Got it from here. Hardly off by a mile.
http://forum.cyclingnews.com/showthread.php?t=18531

The original source is here.
http://cavalierfc.tumblr.com/post/31376789644/captaintbag-expert-analysis-ryder-hesjedal

The dates and numbers line up so perhaps your source is wrong?

Regardless, the questions with Ryders blood focus on how stable it was. There was no dramatic increase.......but that is for another thread. Feel free to discuss it here http://forum.cyclingnews.com/showthread.php?t=18531

While it is fun to equate Horner, Ryder, or Wiggins with Kreuziger it is hard to do this without Kreuziger numbers. I find it very odd that these figures, that were the core of the case, were not included in the reasoned decision.
 
Apr 26, 2010
628
0
9,980
Race Radio said:
...I find it very odd that these figures, that were the core of the case, were not included in the reasoned decision.

Maybe the Czech Olympic Committee actually doesn't want the worlwide scientific community scream "It's clearly doping, what were you thinking?" when they chose to acquit RK on the basis of... well, whatever.
 
Aug 13, 2009
12,854
2
0
TomasC said:
Maybe the Czech Olympic Committee actually doesn't want the worlwide scientific community scream "It's clearly doping, what were you thinking?" when they chose to acquit RK on the basis of... well, whatever.

Exactly.

It would be interesting to see the numbers as it would give us an idea of what kind of variance might trigger the ABP process. The Thyroid excuse would also be dissected as experts can either confirm it or explain how that amount of variance is not possible.

The reasoned decision is vague in many of the key aspects. Hard to think that was not intentional
 
Jul 21, 2012
9,860
3
0
Netserk said:
If there's a 25% chance of an error for each tests and a rider is tested four times during a GT, then there's a 68% chance that at least one error will have happened out of those four tests. For that to happen in two GTs out of two there's a 47% chance.

im no expert or anything but 25% chance of error sounds ridiculous.

in that case wouldnt the tests be pretty much worthless as everyone and their grandmother could blame everything on that?
 
Feb 10, 2010
10,645
20
22,510
neineinei said:
If the medicine didn't contain any substance on the WADA prohibit list there wouldn't be any need for a TUE. He would however have to declare it on the form submitted with the sample, if he had taken any in the last 30 days.

It's very unclear to me what his thyroid problem is, but hypothyroidism is quite hot in athletics. The medicine levothyroxine doesn't require a TUE.

U.S. Track's Unconventional Physician
Dr. Brown treats runners for a disorder not known to afflict them. His patients' medal count: 15 Olympic golds
- The Wall Street Journal
Hypothyroidism, The Wall Street Journal, Jos Hermens, Mo Farah, Galen Rupp and the Olympics - Letsrun.com

Both links are great reading. Let's argue for a minute hypothyroidism is real for RK and uses levothyroxine. (not a banned substance)

-Weight loss
-Apparently HGH use sets off hypothyroidism. And we know HGH is a great recovery therapy. We know HGH use is widespread.
-Apparently a good recovery therapy on its own.
-Don Caitlin describes it as a limited stimulant.

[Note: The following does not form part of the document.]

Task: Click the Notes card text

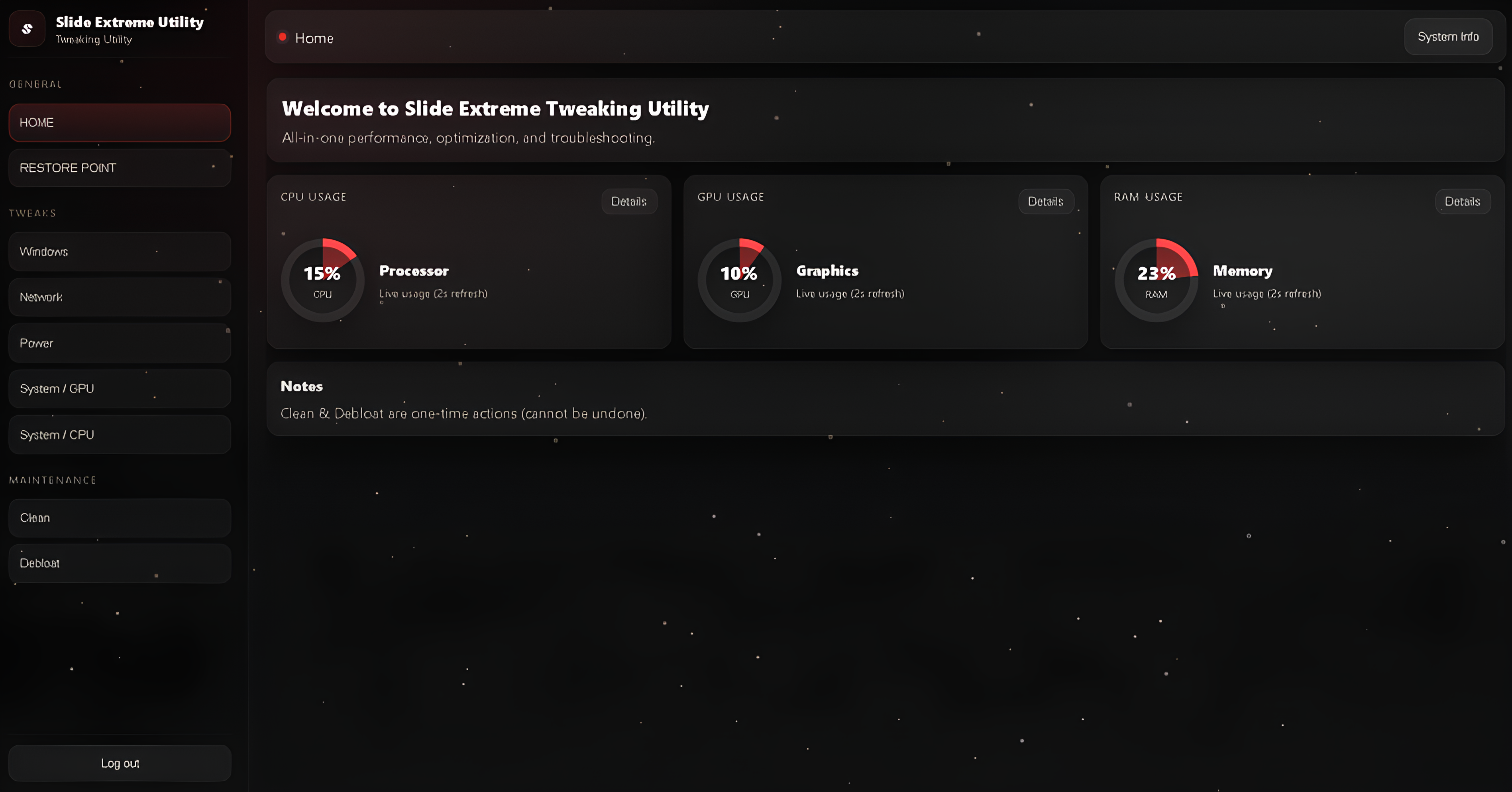Action: [x=464, y=414]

Catabolic in nature and, a first for me, bodybuilding sites consistently discourage use in any form other than as specifically prescribed for the specific condition.
 
Feb 10, 2010
10,645
20
22,510
the sceptic said:
im no expert or anything but 25% chance of error sounds ridiculous.

I read it as he just pulled a number out of the air. You would have to dig through the research on the test to see what the positive/negative/false-positive/false-negative results are for the test, then find WADA's threshold value. Remember that WADA's threshold value minimizes the possibility of a false positive.

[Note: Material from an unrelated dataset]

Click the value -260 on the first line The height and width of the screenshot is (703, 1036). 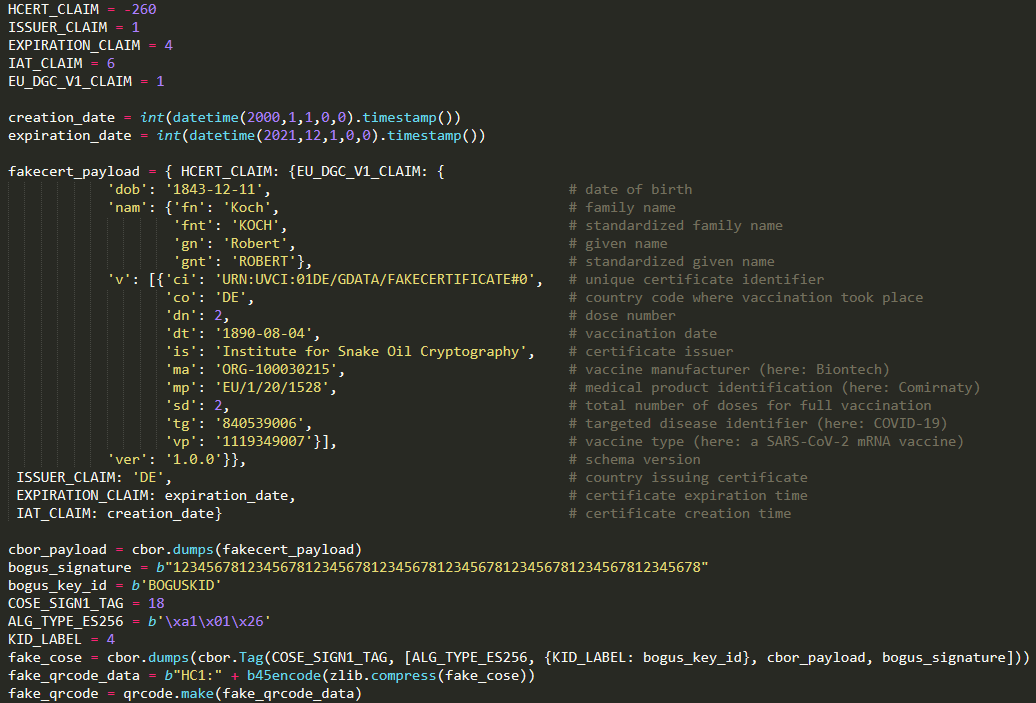139,9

Given most of what WADA does is documented and available to all, it can be done.
 
Apr 22, 2012
3,570
0
0
TomasC said:
Which according to the ABP panel indicates that blood doping/transfusion is highly likely.

It's strange, because with transfusion one would expect drop in retics, right?
If true, it seems more like EPO usage.

It isn't strange, EPO counts among blood doping.